■ DIRECTIONS: Return all of the following data unchanged, line for line.

■ TASK INPUTS:
>>>>>
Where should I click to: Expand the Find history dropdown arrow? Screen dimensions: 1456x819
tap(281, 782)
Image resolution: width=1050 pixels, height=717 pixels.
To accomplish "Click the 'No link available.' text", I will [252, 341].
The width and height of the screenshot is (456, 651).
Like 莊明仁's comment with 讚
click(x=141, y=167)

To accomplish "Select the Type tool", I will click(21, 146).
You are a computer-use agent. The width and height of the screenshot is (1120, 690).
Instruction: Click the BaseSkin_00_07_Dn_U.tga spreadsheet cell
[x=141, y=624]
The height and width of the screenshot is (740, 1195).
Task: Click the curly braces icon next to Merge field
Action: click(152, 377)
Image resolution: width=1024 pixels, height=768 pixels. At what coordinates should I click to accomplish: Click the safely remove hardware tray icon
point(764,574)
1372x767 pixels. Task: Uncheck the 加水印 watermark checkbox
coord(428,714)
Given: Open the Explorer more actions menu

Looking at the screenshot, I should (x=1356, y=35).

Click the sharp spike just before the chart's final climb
<<<<<
■ EXERCISE ANSWER:
Where should I click to: Expand the Find history dropdown arrow? Screen dimensions: 1456x819
tap(281, 782)
Image resolution: width=1050 pixels, height=717 pixels.
To accomplish "Click the 'No link available.' text", I will [252, 341].
The width and height of the screenshot is (456, 651).
Like 莊明仁's comment with 讚
click(x=141, y=167)

To accomplish "Select the Type tool", I will click(21, 146).
You are a computer-use agent. The width and height of the screenshot is (1120, 690).
Instruction: Click the BaseSkin_00_07_Dn_U.tga spreadsheet cell
[x=141, y=624]
The height and width of the screenshot is (740, 1195).
Task: Click the curly braces icon next to Merge field
Action: click(152, 377)
Image resolution: width=1024 pixels, height=768 pixels. At what coordinates should I click to accomplish: Click the safely remove hardware tray icon
point(764,574)
1372x767 pixels. Task: Uncheck the 加水印 watermark checkbox
coord(428,714)
Given: Open the Explorer more actions menu

Looking at the screenshot, I should (x=1356, y=35).

Click the sharp spike just before the chart's final climb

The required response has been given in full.